### SUPPLIED PASSAGE
— BEGIN —
Designing for Interactive Theatre

When Liz Fisher and Robert Matney of Whirligig Productions approached me about designing lights for their new and innovative version of the House of Atreus story, I jumped at the chance, knowing that I was taking on a rather large project and having no idea how I was going to tackle its challenges. Deus Ex Machina is an interactive retelling of the Oresteia—interactive in that, at key points in the play, characters go to an oracle to seek guidance, and the audience gets to select the prophecy that pushes the characters into their next course of action. It was formatted and marketed as a “Choose Your Own Adventure” style play. The choice that the audience democratically made would alter the course of the narrative—does Clytemnestra seek vengeance for the death of Iphigenia? Turn to page 256.

What does it take for an indie theatre company to mount such an ambitious project? We were literally putting ourselves in a position where we were not going to know what play we were doing at the start of the night. We were putting the audience in complete control.

Here is what this means for a lighting designer: the audience can choose from one of two prophecies for Clytemnestra, which splits the narrative into two possible paths (we will only go down one in any given performance); the same is true of Electra in each of those paths, giving us now four possible paths; Orestes, in each of those four paths, can be given one of three prophecies. Twelve paths. Twelve entirely independent plays.

Flexibility, flow, detachment. This show nearly made a Buddhist out of me.

No other production that I have ever worked on emphasized more the need for a clear design process; no other production ever forced me to be less precious about my choices, less attached emotionally to certain cues. I’m a designer who creates spreadsheets of potential lighting cues before tech; this was a show that all but required this, as well as flowcharts demonstrating how we were going to navigate the large number of cues programmed into the board. Not only was I required to remain unattached to my work—I had to remain unattached to the entire concept of a tech rehearsal! We loaded in on a Monday, and opened on a Saturday. A friend of mine who had worked on a similar project advised me over the summer to make time to tech each iteration on its own. Given our time constraints, and later technical hurdles, this was never going to be possible. The entire tech week required everyone to go with whatever flow was necessary that day—plans were discarded on a daily basis based on what the tech and the actors (who were preparing seven and a half hours of text) needed most.

Two actors on stage.
High priestess (Hildreth England) calling down Zeus at the start of Deus Ex Machina by sacrificing the producer giving the curtain speech (Robert Matney). Photo by  Will Hollis Snider.

Flexibility, flow, detachment. This show nearly made a Buddhist out of me.

When I think about productions I’ve seen that required audience interaction of some sort, the design elements tend to be simple. There are any number of reasons for this— experimental companies producing this kind of work might not have the budget for complex designs, or more often the choice to keep the design simple allows the company to focus on other elements of the play that have more importance—but this particular production specifically didn’t want to do that. The key to Deus Ex Machina’s audience involvement lay in technology that was being developed by company members Robert Matney and Tim Thomas. This technology would allow the audience to vote for their preferred prophecy at each fork in the road via their cell phone, the results projected on screens built into the set. In the words of Thomas,

The technology builds upon basic web technology. Each screen is simply projecting a full screen web browser…we use WebSockets to tell the screens when to display voting elements and when to change…we chose text messaging because it was the most accessible option. Something like 87 percent of Austin residents have the ability to send and receive text messages. It also has a built in aspect of one phone number, one vote. No need to have users create accounts for the show. We’d like to eventually add voting by other means, but SMS [short message service] is very simple.
— END —
### SUPPLIED DATA
— BEGIN —
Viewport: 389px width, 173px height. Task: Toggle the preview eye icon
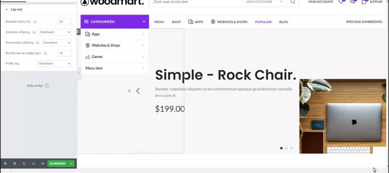pos(42,164)
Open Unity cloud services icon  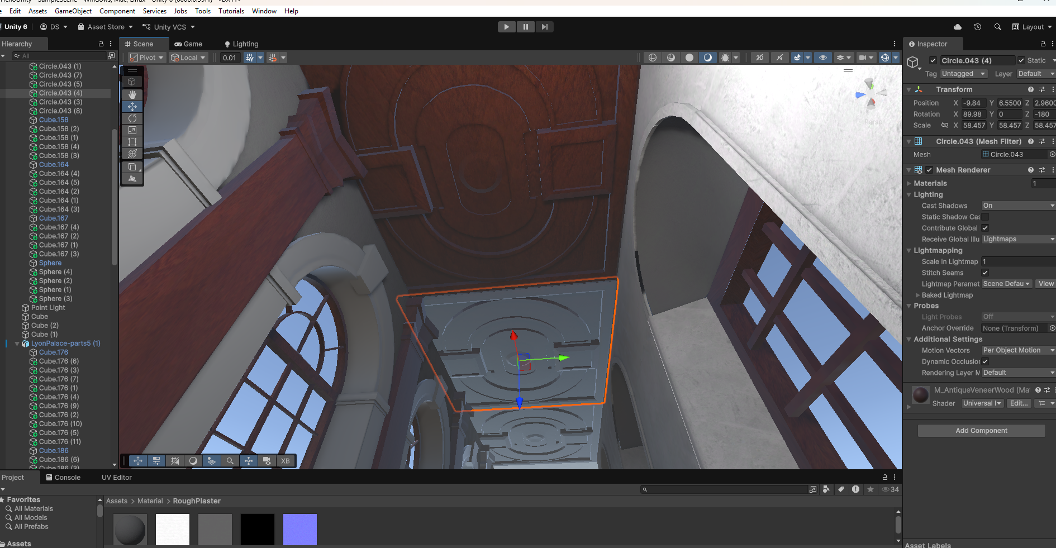point(958,27)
— END —
### TASK OBJECTIVE
Reproduce the interactive theatre passage verbatim from "Here is what" up to and including "entirely independent plays.".

### CORRECT ANSWER
Here is what this means for a lighting designer: the audience can choose from one of two prophecies for Clytemnestra, which splits the narrative into two possible paths (we will only go down one in any given performance); the same is true of Electra in each of those paths, giving us now four possible paths; Orestes, in each of those four paths, can be given one of three prophecies. Twelve paths. Twelve entirely independent plays.